[Data entries]
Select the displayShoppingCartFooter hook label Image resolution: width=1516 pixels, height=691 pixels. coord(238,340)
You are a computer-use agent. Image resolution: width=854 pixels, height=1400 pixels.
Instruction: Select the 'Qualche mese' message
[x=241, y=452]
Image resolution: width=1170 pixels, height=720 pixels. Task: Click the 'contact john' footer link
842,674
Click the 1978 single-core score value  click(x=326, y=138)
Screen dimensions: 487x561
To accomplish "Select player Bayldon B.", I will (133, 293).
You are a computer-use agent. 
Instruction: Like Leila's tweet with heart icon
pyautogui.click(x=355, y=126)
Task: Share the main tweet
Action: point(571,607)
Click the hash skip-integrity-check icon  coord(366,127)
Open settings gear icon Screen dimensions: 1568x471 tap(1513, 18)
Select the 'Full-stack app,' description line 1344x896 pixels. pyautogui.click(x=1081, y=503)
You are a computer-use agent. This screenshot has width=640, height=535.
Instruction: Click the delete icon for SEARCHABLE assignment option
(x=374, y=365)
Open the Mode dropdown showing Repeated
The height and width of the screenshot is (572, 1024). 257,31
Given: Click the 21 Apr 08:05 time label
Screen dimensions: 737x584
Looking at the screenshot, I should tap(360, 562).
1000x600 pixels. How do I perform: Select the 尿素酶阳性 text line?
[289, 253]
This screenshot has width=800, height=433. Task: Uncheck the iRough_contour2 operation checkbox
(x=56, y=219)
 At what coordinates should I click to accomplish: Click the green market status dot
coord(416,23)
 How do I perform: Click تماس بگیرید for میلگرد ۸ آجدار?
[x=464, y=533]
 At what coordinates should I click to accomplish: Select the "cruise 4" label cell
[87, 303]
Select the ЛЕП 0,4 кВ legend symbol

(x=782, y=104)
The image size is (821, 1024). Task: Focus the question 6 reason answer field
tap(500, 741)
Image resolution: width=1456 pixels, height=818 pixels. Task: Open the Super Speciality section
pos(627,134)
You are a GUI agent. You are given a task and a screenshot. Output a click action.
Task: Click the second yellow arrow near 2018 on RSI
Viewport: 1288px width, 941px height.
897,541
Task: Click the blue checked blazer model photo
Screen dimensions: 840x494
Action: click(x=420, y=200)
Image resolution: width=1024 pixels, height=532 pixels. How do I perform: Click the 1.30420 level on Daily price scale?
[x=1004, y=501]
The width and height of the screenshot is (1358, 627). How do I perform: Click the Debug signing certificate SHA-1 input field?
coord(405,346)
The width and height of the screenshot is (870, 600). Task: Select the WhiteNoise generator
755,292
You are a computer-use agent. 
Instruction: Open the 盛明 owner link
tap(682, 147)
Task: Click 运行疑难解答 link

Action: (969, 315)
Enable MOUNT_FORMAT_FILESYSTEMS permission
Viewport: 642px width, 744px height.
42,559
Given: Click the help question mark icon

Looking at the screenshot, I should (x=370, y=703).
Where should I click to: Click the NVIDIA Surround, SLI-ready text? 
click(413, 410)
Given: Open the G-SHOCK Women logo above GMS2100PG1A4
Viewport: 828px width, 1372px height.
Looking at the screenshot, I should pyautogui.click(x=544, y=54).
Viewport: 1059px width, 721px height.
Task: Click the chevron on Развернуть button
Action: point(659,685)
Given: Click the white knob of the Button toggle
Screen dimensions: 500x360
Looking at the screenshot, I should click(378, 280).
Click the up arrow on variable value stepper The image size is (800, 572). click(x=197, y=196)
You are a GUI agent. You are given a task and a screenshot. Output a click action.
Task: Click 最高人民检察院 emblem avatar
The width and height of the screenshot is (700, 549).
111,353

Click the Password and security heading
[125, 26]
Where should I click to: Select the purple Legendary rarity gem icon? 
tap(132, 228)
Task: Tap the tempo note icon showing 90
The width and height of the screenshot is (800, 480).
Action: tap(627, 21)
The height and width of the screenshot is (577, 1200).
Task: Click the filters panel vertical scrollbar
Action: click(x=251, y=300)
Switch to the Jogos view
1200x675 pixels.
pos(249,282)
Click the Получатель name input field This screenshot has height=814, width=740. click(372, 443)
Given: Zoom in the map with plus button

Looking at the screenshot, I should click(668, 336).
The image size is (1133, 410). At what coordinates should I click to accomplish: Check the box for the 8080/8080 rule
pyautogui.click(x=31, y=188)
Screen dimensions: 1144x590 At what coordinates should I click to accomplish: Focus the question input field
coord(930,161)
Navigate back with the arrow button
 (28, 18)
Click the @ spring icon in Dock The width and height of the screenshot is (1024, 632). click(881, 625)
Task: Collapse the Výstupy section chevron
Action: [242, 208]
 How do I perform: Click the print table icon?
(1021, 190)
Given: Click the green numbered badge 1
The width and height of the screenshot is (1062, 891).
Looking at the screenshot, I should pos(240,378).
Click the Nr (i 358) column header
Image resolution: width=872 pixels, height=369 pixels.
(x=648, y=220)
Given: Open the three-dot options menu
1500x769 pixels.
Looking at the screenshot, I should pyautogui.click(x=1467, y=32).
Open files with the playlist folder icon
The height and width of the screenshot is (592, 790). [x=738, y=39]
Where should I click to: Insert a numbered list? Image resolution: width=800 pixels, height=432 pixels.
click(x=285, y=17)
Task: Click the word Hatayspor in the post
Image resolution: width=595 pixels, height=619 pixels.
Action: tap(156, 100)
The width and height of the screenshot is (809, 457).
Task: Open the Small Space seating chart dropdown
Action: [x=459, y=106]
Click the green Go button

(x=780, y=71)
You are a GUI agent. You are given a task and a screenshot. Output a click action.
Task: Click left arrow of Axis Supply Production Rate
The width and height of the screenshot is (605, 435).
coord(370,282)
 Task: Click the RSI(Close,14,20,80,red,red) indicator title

Instructions to follow: Copy the lines of the data above exactly as written, beginning with the line containing "Click the @" and ending with the line containing "Given: Click the green numbered badge 1", and leave out all other lines.

Response to this task:
Click the @ spring icon in Dock The width and height of the screenshot is (1024, 632). click(881, 625)
Task: Collapse the Výstupy section chevron
Action: [242, 208]
 How do I perform: Click the print table icon?
(1021, 190)
Given: Click the green numbered badge 1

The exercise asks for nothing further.